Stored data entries
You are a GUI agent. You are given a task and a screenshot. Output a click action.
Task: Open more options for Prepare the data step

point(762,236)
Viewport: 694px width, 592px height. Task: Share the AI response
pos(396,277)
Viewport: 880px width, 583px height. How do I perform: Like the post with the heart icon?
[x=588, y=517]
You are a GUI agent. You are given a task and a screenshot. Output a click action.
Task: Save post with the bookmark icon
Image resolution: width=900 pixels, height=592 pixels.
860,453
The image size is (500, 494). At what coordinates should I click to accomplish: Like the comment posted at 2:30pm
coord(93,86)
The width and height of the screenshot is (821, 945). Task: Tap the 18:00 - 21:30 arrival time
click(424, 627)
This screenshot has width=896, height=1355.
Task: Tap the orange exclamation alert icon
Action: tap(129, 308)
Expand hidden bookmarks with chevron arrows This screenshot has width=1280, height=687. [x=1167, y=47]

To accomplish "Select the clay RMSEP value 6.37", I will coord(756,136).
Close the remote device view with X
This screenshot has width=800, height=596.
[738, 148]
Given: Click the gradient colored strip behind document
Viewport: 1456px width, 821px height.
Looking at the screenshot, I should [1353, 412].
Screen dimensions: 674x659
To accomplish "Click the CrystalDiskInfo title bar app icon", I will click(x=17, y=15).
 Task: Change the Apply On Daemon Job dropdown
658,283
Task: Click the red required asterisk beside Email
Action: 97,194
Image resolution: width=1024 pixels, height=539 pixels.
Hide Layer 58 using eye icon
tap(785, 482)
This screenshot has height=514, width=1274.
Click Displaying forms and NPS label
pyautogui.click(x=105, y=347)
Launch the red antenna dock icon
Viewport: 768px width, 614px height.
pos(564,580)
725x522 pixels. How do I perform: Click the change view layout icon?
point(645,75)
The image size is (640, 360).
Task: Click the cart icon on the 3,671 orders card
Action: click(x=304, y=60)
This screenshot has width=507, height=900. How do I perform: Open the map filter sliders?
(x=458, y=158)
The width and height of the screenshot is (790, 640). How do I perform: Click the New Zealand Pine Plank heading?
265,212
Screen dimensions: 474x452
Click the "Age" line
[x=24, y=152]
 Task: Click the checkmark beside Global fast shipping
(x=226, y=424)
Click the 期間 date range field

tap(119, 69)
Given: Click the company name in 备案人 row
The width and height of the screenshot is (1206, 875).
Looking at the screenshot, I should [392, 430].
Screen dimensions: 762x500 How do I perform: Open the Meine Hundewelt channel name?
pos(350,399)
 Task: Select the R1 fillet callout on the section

= WORK ITEM =
Write out all the records above again, exactly as they stand.

= PROBLEM SOLUTION =
You are a GUI agent. You are given a task and a screenshot. Output a click action.
Task: Open more options for Prepare the data step

point(762,236)
Viewport: 694px width, 592px height. Task: Share the AI response
pos(396,277)
Viewport: 880px width, 583px height. How do I perform: Like the post with the heart icon?
[x=588, y=517]
You are a GUI agent. You are given a task and a screenshot. Output a click action.
Task: Save post with the bookmark icon
Image resolution: width=900 pixels, height=592 pixels.
860,453
The image size is (500, 494). At what coordinates should I click to accomplish: Like the comment posted at 2:30pm
coord(93,86)
The width and height of the screenshot is (821, 945). Task: Tap the 18:00 - 21:30 arrival time
click(424, 627)
This screenshot has width=896, height=1355.
Task: Tap the orange exclamation alert icon
Action: tap(129, 308)
Expand hidden bookmarks with chevron arrows This screenshot has width=1280, height=687. [x=1167, y=47]

To accomplish "Select the clay RMSEP value 6.37", I will coord(756,136).
Close the remote device view with X
This screenshot has width=800, height=596.
[738, 148]
Given: Click the gradient colored strip behind document
Viewport: 1456px width, 821px height.
Looking at the screenshot, I should [1353, 412].
Screen dimensions: 674x659
To accomplish "Click the CrystalDiskInfo title bar app icon", I will click(x=17, y=15).
 Task: Change the Apply On Daemon Job dropdown
658,283
Task: Click the red required asterisk beside Email
Action: 97,194
Image resolution: width=1024 pixels, height=539 pixels.
Hide Layer 58 using eye icon
tap(785, 482)
This screenshot has height=514, width=1274.
Click Displaying forms and NPS label
pyautogui.click(x=105, y=347)
Launch the red antenna dock icon
Viewport: 768px width, 614px height.
pos(564,580)
725x522 pixels. How do I perform: Click the change view layout icon?
point(645,75)
The image size is (640, 360).
Task: Click the cart icon on the 3,671 orders card
Action: click(x=304, y=60)
This screenshot has width=507, height=900. How do I perform: Open the map filter sliders?
(x=458, y=158)
The width and height of the screenshot is (790, 640). How do I perform: Click the New Zealand Pine Plank heading?
265,212
Screen dimensions: 474x452
Click the "Age" line
[x=24, y=152]
 Task: Click the checkmark beside Global fast shipping
(x=226, y=424)
Click the 期間 date range field

tap(119, 69)
Given: Click the company name in 备案人 row
The width and height of the screenshot is (1206, 875).
Looking at the screenshot, I should [392, 430].
Screen dimensions: 762x500 How do I perform: Open the Meine Hundewelt channel name?
pos(350,399)
 Task: Select the R1 fillet callout on the section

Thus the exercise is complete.